Comparing AI Alignment Approaches to Minimize False Positive Risk

Gordon Seidoh Worley

Introduction

Based on the method I used in "Robustness to Fundamental Uncertainty in AGI Alignment", we can analyze various proposals for building aligned AI and determine which appear to best trade off false positive risk for false negative risk and recommend those which are conservatively safest. We can do this at various levels of granularity and for various levels of specificity of proposed alignment methods. What I mean by that is we can consider AI alignment as a whole or various sub-problems within it, like value learning and inner alignment, and we can consider high-level approaches to alignment or more specific proposals with more of the details worked out. For this initial post in what may become a series, I'll compare high-level approaches on addressing alignment as a whole.

Some ground rules:

By "alignment" I mean "caring about the same things".
- If you like I attempted to be more formal about this in "Formally Stating the AI Alignment Problem", but here I'm going to prefer the less formal statement to avoid getting tripped up by being overly specific in just one part of the analysis since we're not being very specific about the alignment methods.
- I say "cares about the same things" rather than "aligned with human interests" to both taboo "align" in the definition of "alignment" and reflect my philosophical leaning that "caring" is the fundamental human activity we are interested in when we express a desire to build aligned AI.
  - I definitely have some unpublished idea about what "caring" means in terms of predictive coding in terms of valence. This is a good recent approximation of them written by someone more understandable than me, and accords with some things I've previously written. Hopefully not relevant beyond disclosing my background assumptions.
  - Care synonyms for the scrupulous: interest, purpose, telos, concern, value, and preference as long as we use it in the everyday sense of the word to point at a broad category of human activity and not as jargon about choice (even though this broad category does influence how we choose).
By "high-level approaches" I don't mean specific mechanisms or methods for building aligned AI, but general directions or ways in which specific methods are intended to work.
- For example, I consider iterated distillation and amplification an approach, and various ways of using IDA to build aligned AI specific methods.
- Abstractions are complicated, and there's no explicit principle by which I'm making the "high-level" cut off other than some heuristic about the level of abstraction that lets me lump all of the methods that seem more similar to each other than different under the same approach.
If you don't want to dive into the details of the method I'm using here, the tl;dr on it is that we have more to lose from failure than gain from success when developing technologies that create existential risks, and so we should prefer risk mitigation interventions with lower risks of false positives, all else equal, thus I look for arguments that let us at least give an ordinal ranking of interventions in terms of false positive risk.
- I talk of "false positive risk" here because I mean the risk that we think an intervention will work, we try it, and it fails in a way that results in an outcome as bad as or worse than the outcome if we had tried no intervention or not developed the technology because it was deemed too risky.
  - By comparison a false negative here is failing to try an intervention that would have worked but we incorrectly ruled it out because we thought it wouldn't work, seemed too risky, or made some other error in judging it.
- To find that ordinal ranking I primarily look for arguments that allow one intervention to dominate another in terms of false positive risks (see the section on meta-ethical uncertainty in the original paper for an example of this kind of reasoning) or show that all else is not equal and the safest choice is not necessarily the one with the lowest false positive risk (see the section on mental phenomena in the original paper for an example).
- To get there I'll consider the false positive risks associated with each approach, then look for arguments and evidence that will allow us to compare these risks.

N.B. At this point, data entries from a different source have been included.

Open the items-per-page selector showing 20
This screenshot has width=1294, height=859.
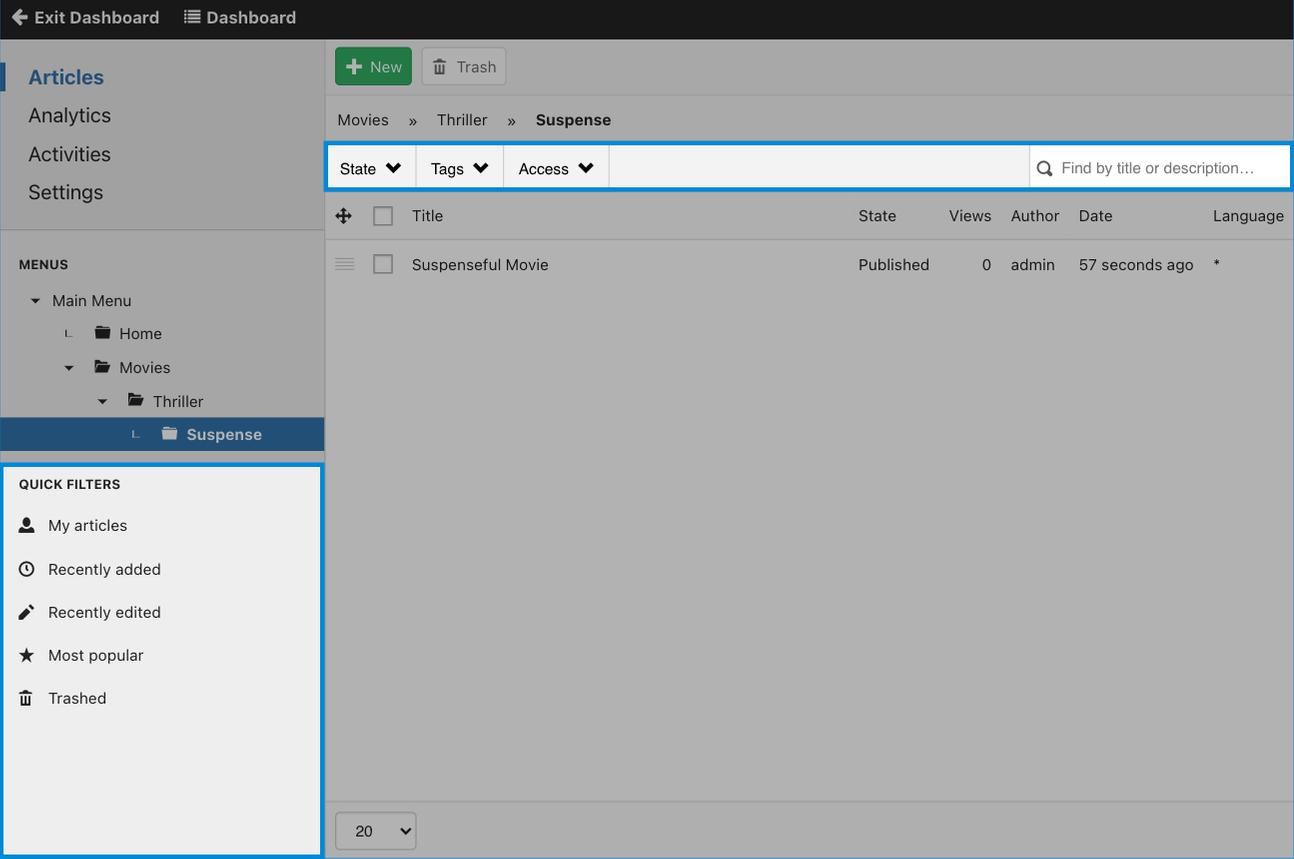[375, 831]
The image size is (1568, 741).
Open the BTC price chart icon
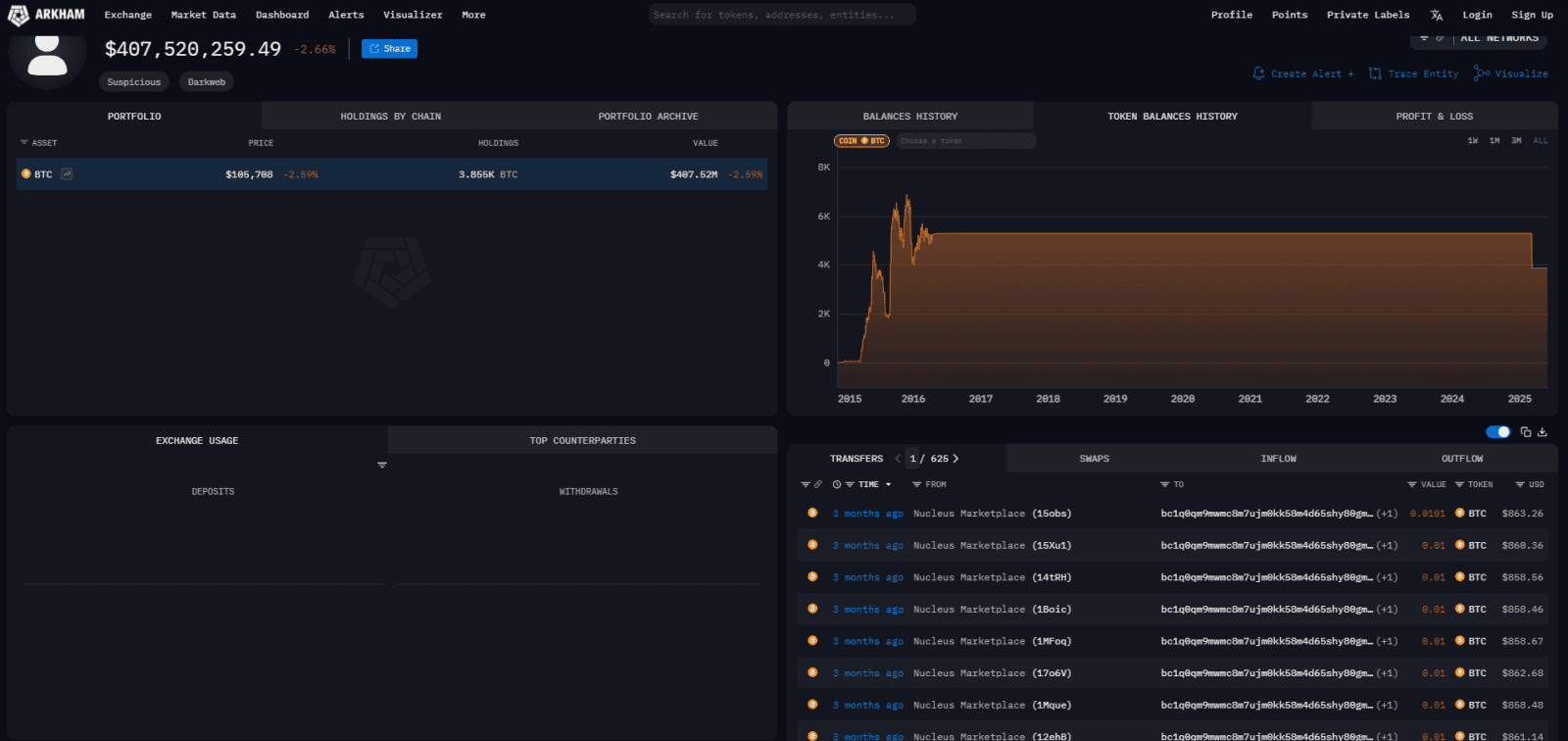[67, 174]
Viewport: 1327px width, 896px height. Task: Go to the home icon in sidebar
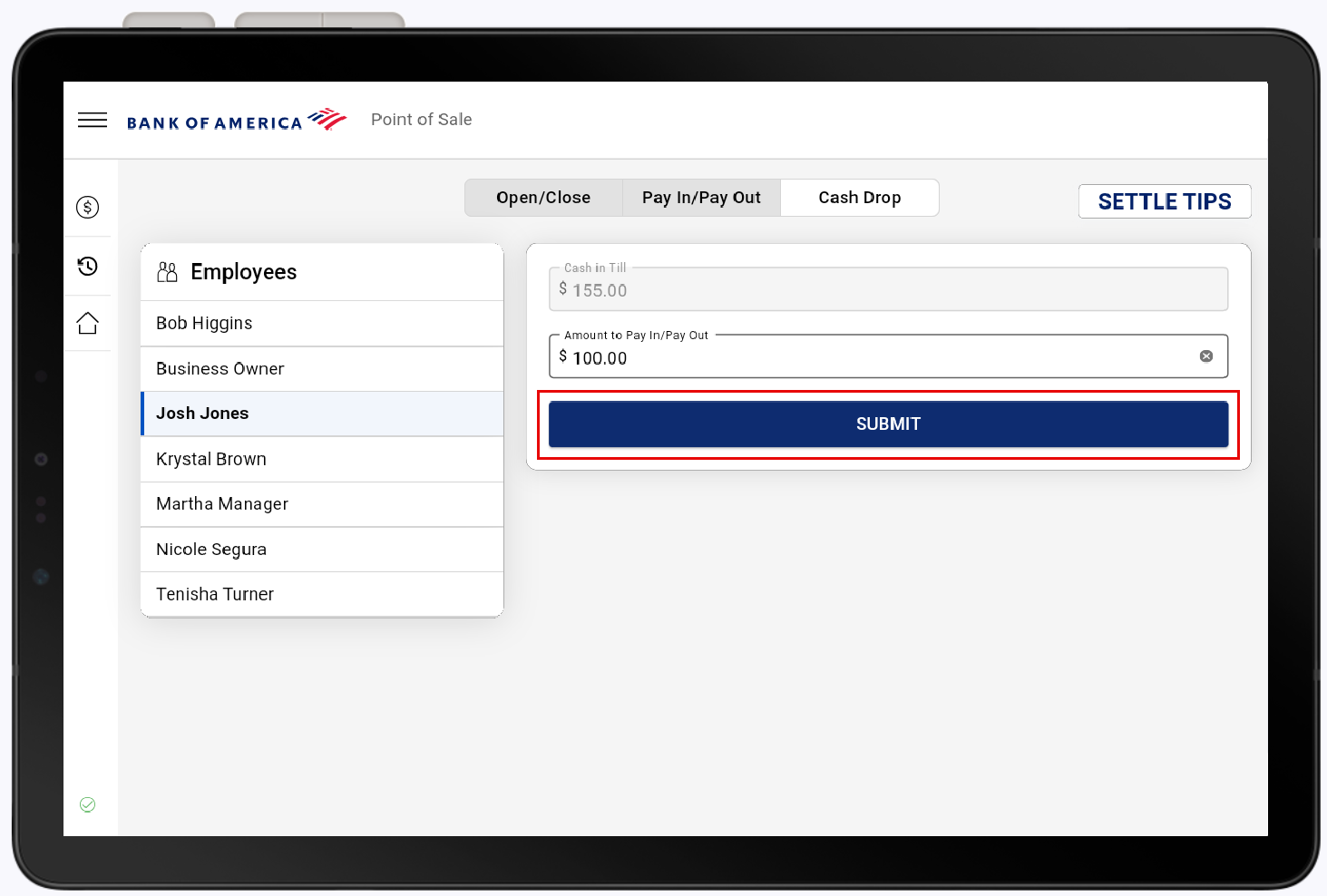coord(88,324)
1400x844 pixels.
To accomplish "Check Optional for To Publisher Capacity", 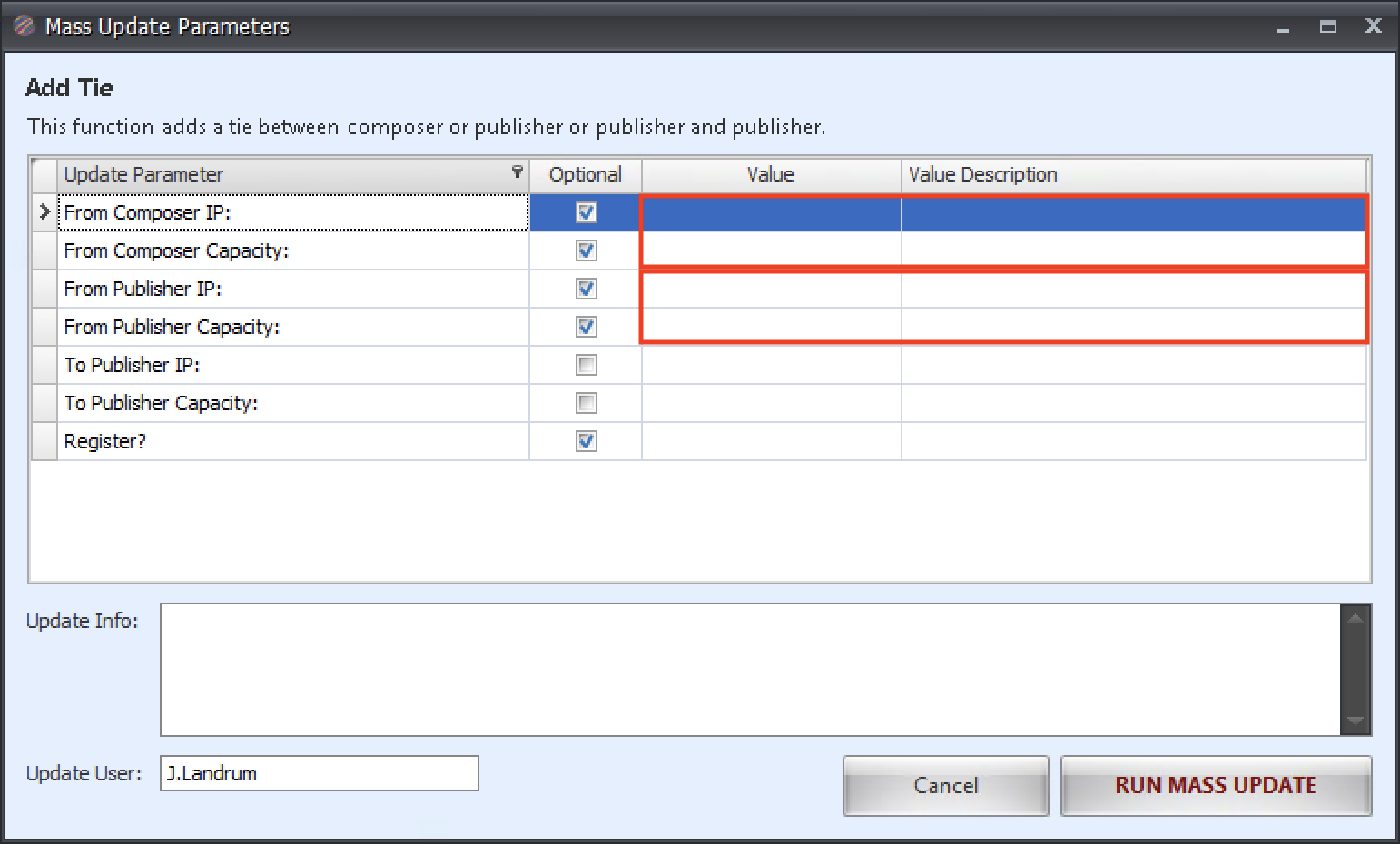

I'll be comparing three high-level approaches to AI alignment that I term Iterated Distillation and Amplification (IDA), Ambitious Value Learning (AVL), and Normative Embedded Agency (NEA). By each of these, for the purposes of this post, I'll mean the following, which I believe captures the essence of these approaches but obviously leaves out lots of specifics about various ways they may be implemented.

Iterated Distillation and Amplification (IDA)
- Build an AI, have it interact with humans to form a more aligned (and generally more capable) AI-human system, then build a new AI with the same capabilities as the AI-human system. Repeat.
- This is a family of methods based on Paul Chritiano's ideas about IDA and includes debate, HCH, and others.
Ambitious Value Learning (AVL)
- Build AI that learns what humans want and gives it to them.
- Today we have Inverse Reinforcement Learning (IRL) systems that are narrow or non-ambitious value learners. Work like CIRL, Stuart Armstrong's reach agenda, and my own work on deconfusing human values suggest ways we might move towards ambitious value learners.
Normative Embedded Agency (NEA)
- Build AI that follows norms about how it makes decisions that makes those decisions aligned with humanity's interests.
- The closest we have to specific proposals within this approach are MIRI's ideas about Highly Reliable Agent Designs (HRAD) and Error Tolerant Agent Designs (HTAD), perhaps combined with something like Coherent Extrapolated Volition (CEV).
- Otherwise NEA seems like a natural extension of the kind of work MIRI is doing, viz. it might be possible to bake a decision algorithm into an AI such that it achieves alignment by both computing long enough over enough detail and being programmed, via embodying a particular decision theory, to effectively care about the same things humans do.
- The reality is that NEA as described here is a bit of a straw category that no one is likely to try, as in isolation it's like the GOFAI approach to alignment, and more realistic approaches would combine insights from this cluster with other methods. Nonetheless, I'll let it stand for illustrative purposes, since I care more in the post about demonstrating the method than providing immediately actionable advice.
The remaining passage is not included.